Pedro Castilho*
Não é segredo para nenhum gestor de tecnologia que nos últimos anos tem sido cada vez mais difícil contratar profissionais com alto nível técnico. A “corrida pelos sêniores” tem se tornado um fato inescapável da gestão de tecnologia no Brasil. Levando em conta a competição do exterior e um Real desvalorizado, não há um caminho sustentável para a manutenção da capacidade técnica nas empresas de tecnologia brasileiras que não passe por tornar a educação continuada dos colaboradores um ponto focal da estratégia de negócios.
A pandemia de COVID-19 abriu as porteiras do trabalho remoto, que vinham se desenhando gradualmente, de sopetão, e assim apresentou a toda uma geração de devs brasileiros e brasileiras a ideia de que seu trabalho não precisava estar atrelado a uma localidade específica. Essa transição, associada ao crescimento contínuo da demanda por pessoas capazes de liderar processos cada vez mais necessários de transformação digital, introduziu um grau de competição jamais antes visto entre as empresas para recrutar as “melhores” pessoas.
Os profissionais vistos como melhores, claro, são em geral sêniores, capazes de se autogerir e, em certa medida, realizarem projetos sem grandes orientações da parte da empresa. Embora muitas companhias, da forma como estruturam-se, precisem de muito mais pessoas sêniores do que têm no momento, há dificuldades significativas em preencher as vagas sênior abertas no país. Há uma série de razões para esse fenômeno, dentre as quais se destaca a forte competição que o mercado de desenvolvimento de software brasileiro vem sofrendo de empresas no exterior, especialmente dos Estados Unidos e também da Europa. Desta forma, torna-se inviável para empresas brasileiras acompanharem salários que seus competidores estrangeiros são capazes de oferecer.
Algumas (mas ainda poucas) recorrem a benefícios como maior flexibilidade de horários e horas mais curtas para atrair devs. Existe, contudo, uma estratégia ainda muito longe de seu máximo potencial: A capacitação de talentos “dentro de casa” – que é mais possível hoje do que jamais antes. O Brasil vive o momento de um imenso boom de formação de novas pessoas desenvolvedoras, devido à ampla disponibilidade de bootcamps e faculdades EAD. Para criarmos um setor de informática sustentável no Brasil, urge à indústria tomar à frente do esforço de capacitá-las.
A própria mentalidade de que é necessário contratar principalmente sêniores vem, frequentemente, de uma presunção de impossibilidade de melhorar simultaneamente os sistemas voltados à educação dos colaboradores e os negócios da empresa. A realidade, entretanto, é que o contexto do qual as pessoas que desenvolvem necessitam para trabalhar não é distinto do contexto do qual qualquer outra área da empresa precisa para operar – isto é, uma noção clara de como funcionam e como devem funcionar os negócios da organização.
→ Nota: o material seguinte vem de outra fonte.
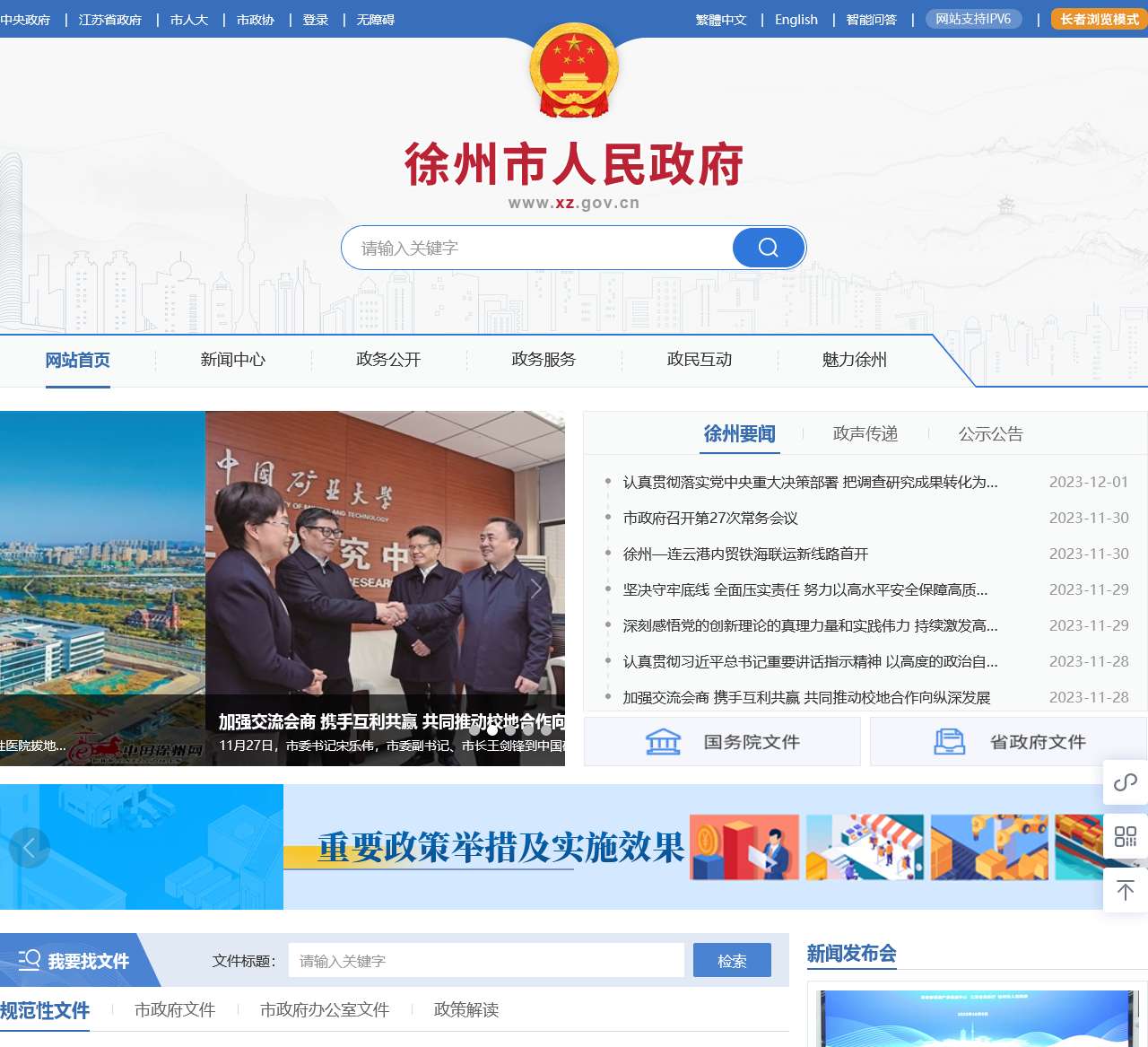Click the 我要找文件 document-search icon
The image size is (1148, 1047).
[30, 960]
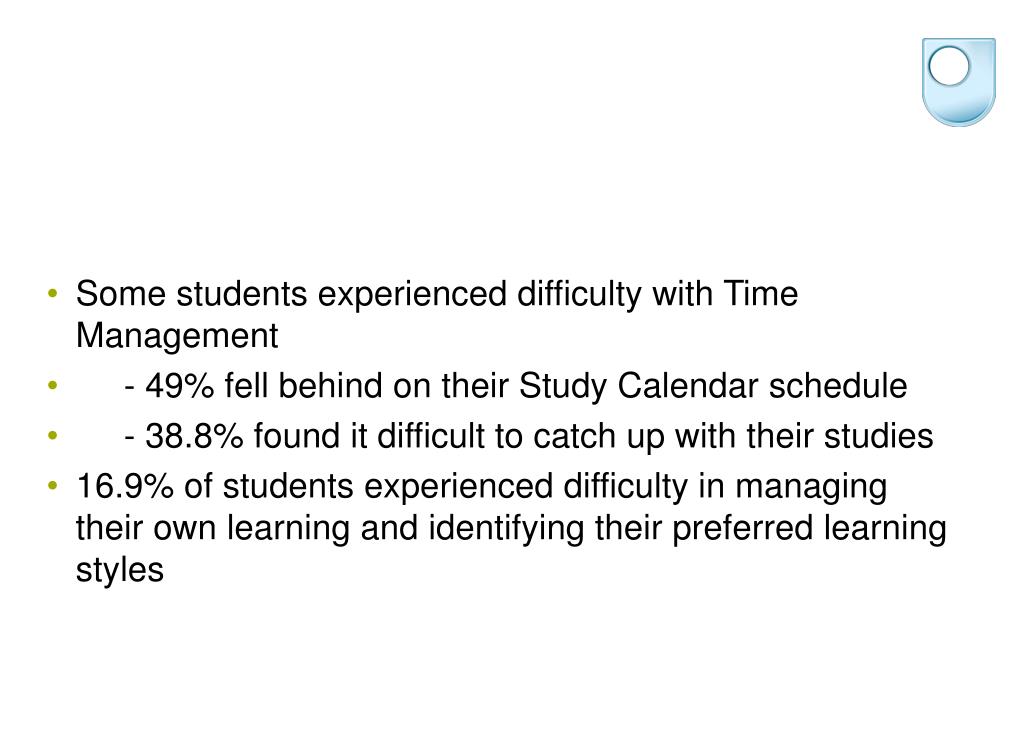This screenshot has width=1024, height=740.
Task: Click the "49%" figure
Action: pyautogui.click(x=180, y=385)
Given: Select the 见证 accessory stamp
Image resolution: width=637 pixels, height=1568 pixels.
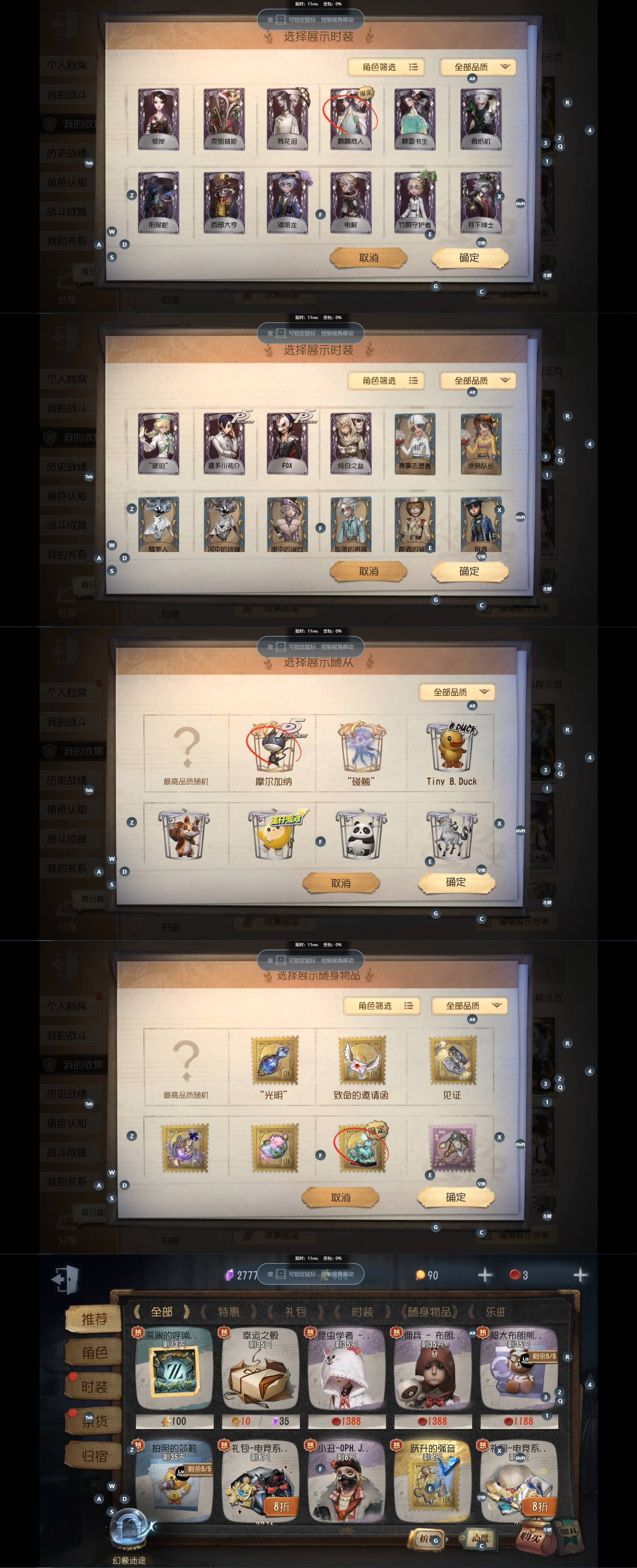Looking at the screenshot, I should coord(451,1068).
Não apenas as pessoas da área de desenvolvimento de software necessitam dessa informação para construir sistemas empresariais, mas elas podem participar ativamente da estruturação do negócio desde os níveis mais fundamentais do conhecimento técnico.
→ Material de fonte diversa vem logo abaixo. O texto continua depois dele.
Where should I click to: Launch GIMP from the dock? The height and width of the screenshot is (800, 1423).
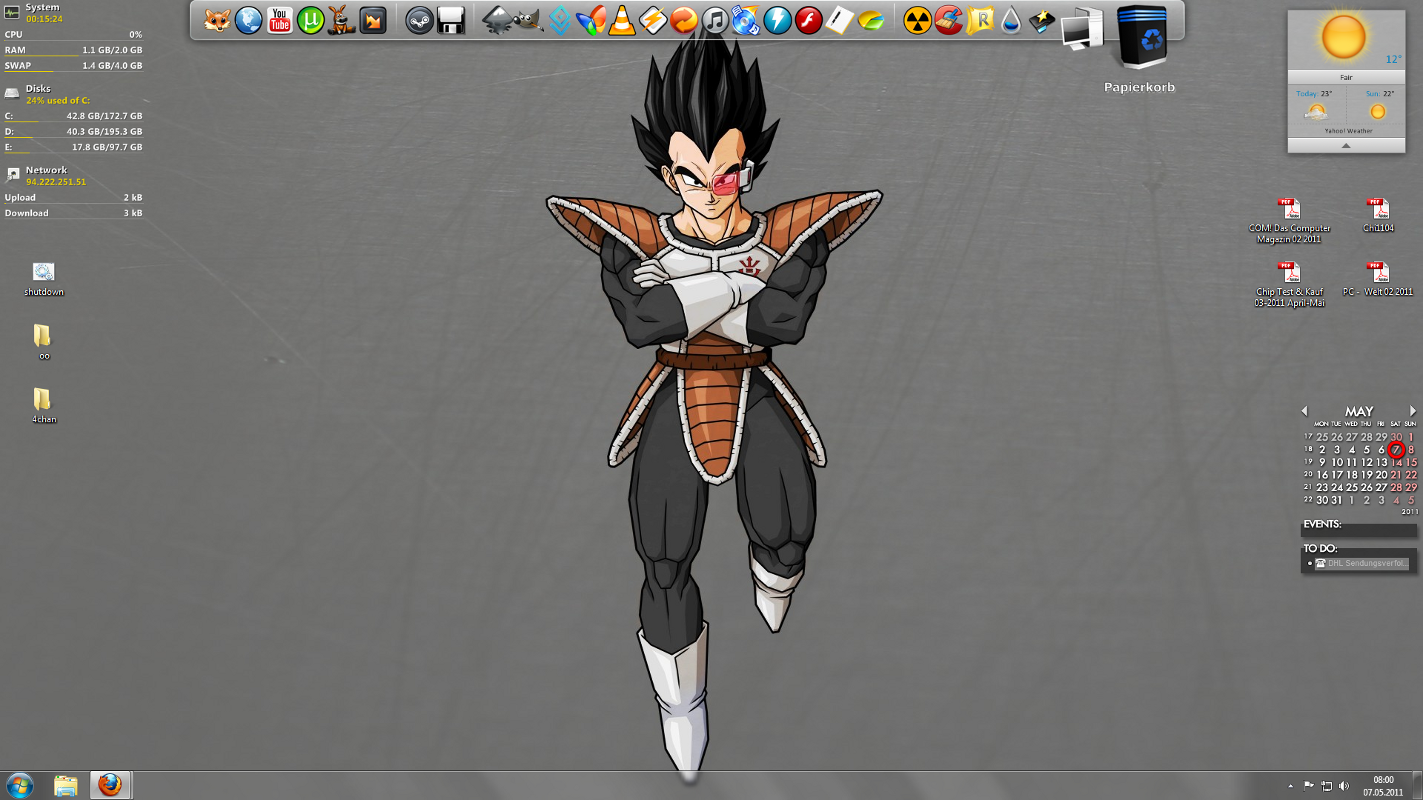pyautogui.click(x=528, y=20)
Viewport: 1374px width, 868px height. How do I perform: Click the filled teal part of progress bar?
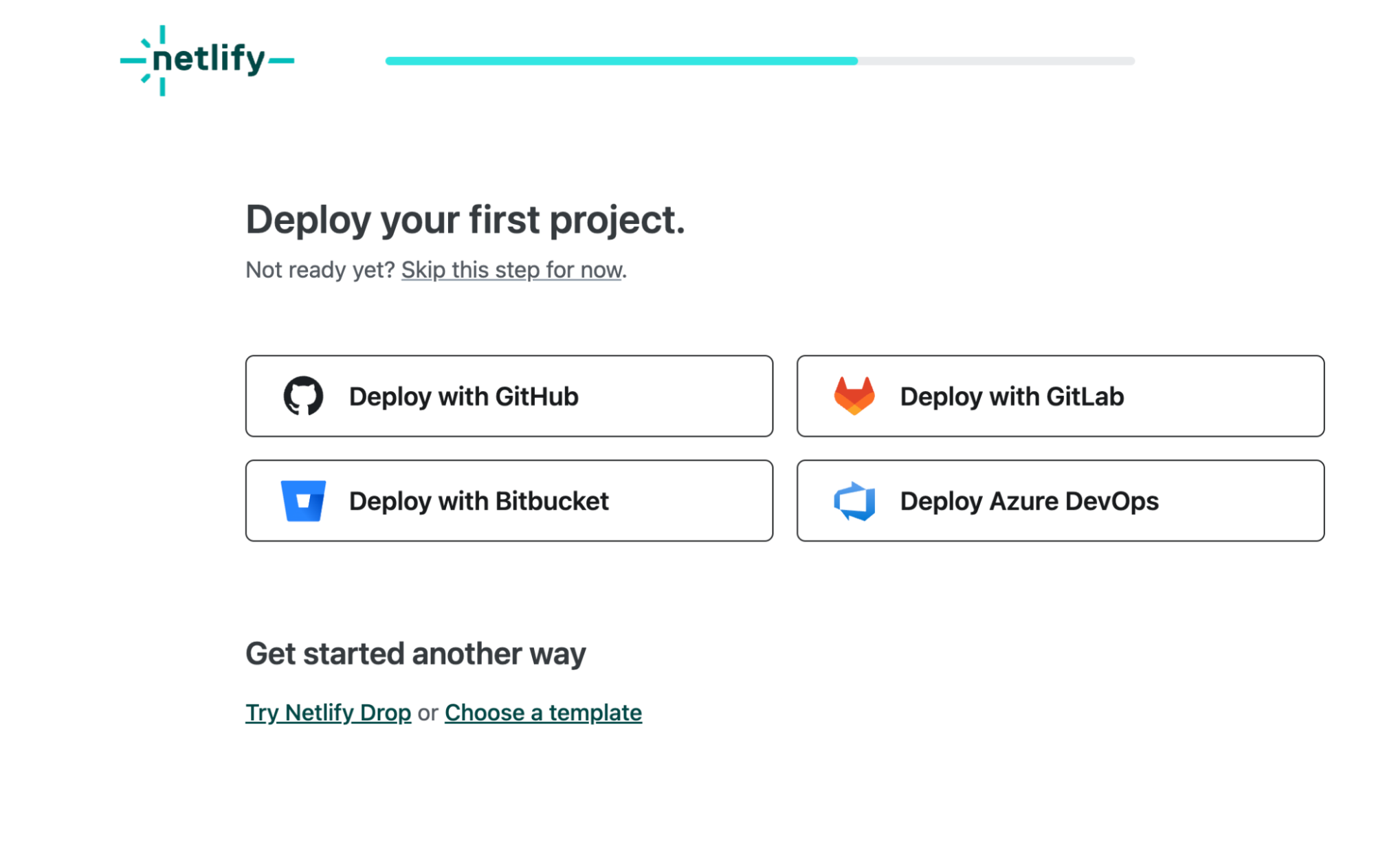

A apresentação desse contexto às pessoas desenvolvedoras e o encorajamento para que documentem e expressem as regras do negócio de forma que faça sentido a partir das atividades diárias de desenvolvimento e operações, constrói não só capacidade de autogestão nos profissionais de menor senioridade, mas também encoraja a empatia em toda a empresa em relação à realidade de tecnologia – e desbloqueia a possibilidade de construirmos sistemas que capacitam nossos colaboradores e potencializam as interações entre pessoas que viabilizam as operações empresariais.
*Pedro Castilho é cofundador e CTO da Cumbuca, primeira fintech brasileira a oferecer conta compartilhada gratuita via aplicativo, uma espécie de conta conjunta reinventada. Formado em Engenharia da Computação pela Universidade Federal de Pernambuco, o especialista desenvolve software há mais de 10 anos. Com atuação na área de tech, Pedro teve passagens por empresas como a Hash, na posição de engenheiro de software, e antes de ingressar na fintech Cumbuca, foi Diretor de Tecnologia do aplicativo UmHelp, liderando a equipe de desenvolvedores na implementação e manutenção de um marketplace de serviços de limpeza focado em diaristas.